Data items
=======

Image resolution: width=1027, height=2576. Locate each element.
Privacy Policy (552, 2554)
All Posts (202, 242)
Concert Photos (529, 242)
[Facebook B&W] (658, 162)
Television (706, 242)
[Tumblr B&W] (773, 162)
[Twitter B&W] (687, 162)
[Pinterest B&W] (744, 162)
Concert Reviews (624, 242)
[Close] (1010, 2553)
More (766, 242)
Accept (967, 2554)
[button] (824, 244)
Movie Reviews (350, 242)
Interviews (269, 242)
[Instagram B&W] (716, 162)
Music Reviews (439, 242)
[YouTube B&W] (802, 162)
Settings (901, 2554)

=======

- THE PROBLEM:
Your response must repeat the entries above exactly, in full.

- RESPONSE AREA:
Image resolution: width=1027, height=2576. Locate each element.
Privacy Policy (552, 2554)
All Posts (202, 242)
Concert Photos (529, 242)
[Facebook B&W] (658, 162)
Television (706, 242)
[Tumblr B&W] (773, 162)
[Twitter B&W] (687, 162)
[Pinterest B&W] (744, 162)
Concert Reviews (624, 242)
[Close] (1010, 2553)
More (766, 242)
Accept (967, 2554)
[button] (824, 244)
Movie Reviews (350, 242)
Interviews (269, 242)
[Instagram B&W] (716, 162)
Music Reviews (439, 242)
[YouTube B&W] (802, 162)
Settings (901, 2554)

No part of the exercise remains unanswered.